§ EXERCISE BRIEF
Reproduce word for word the lines of the listing from its start through the line containing "Action: pos(233,299)", both included.

* START INPUT DATA *

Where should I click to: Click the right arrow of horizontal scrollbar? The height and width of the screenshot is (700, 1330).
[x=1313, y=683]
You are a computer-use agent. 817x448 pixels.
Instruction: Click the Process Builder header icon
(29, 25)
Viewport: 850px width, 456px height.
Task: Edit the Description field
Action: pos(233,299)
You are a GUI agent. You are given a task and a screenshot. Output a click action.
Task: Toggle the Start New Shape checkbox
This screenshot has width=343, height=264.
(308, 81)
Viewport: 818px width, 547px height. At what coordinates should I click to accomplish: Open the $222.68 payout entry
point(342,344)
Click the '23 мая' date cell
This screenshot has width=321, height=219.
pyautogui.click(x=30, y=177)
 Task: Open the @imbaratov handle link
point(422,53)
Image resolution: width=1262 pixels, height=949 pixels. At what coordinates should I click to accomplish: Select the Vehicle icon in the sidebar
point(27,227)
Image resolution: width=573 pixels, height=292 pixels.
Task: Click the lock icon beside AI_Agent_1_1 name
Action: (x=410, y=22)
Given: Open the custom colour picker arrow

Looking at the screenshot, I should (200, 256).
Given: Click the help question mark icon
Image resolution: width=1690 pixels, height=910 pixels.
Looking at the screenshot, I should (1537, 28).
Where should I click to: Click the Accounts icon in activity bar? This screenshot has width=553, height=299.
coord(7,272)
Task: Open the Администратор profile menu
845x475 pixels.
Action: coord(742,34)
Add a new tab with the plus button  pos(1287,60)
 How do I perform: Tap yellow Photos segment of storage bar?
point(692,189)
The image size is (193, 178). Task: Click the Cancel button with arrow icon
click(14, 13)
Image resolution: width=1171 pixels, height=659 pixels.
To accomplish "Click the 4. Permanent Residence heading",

* END INPUT DATA *

§ WRITTEN ANSWER
Where should I click to: Click the right arrow of horizontal scrollbar? The height and width of the screenshot is (700, 1330).
[x=1313, y=683]
You are a computer-use agent. 817x448 pixels.
Instruction: Click the Process Builder header icon
(29, 25)
Viewport: 850px width, 456px height.
Task: Edit the Description field
Action: pos(233,299)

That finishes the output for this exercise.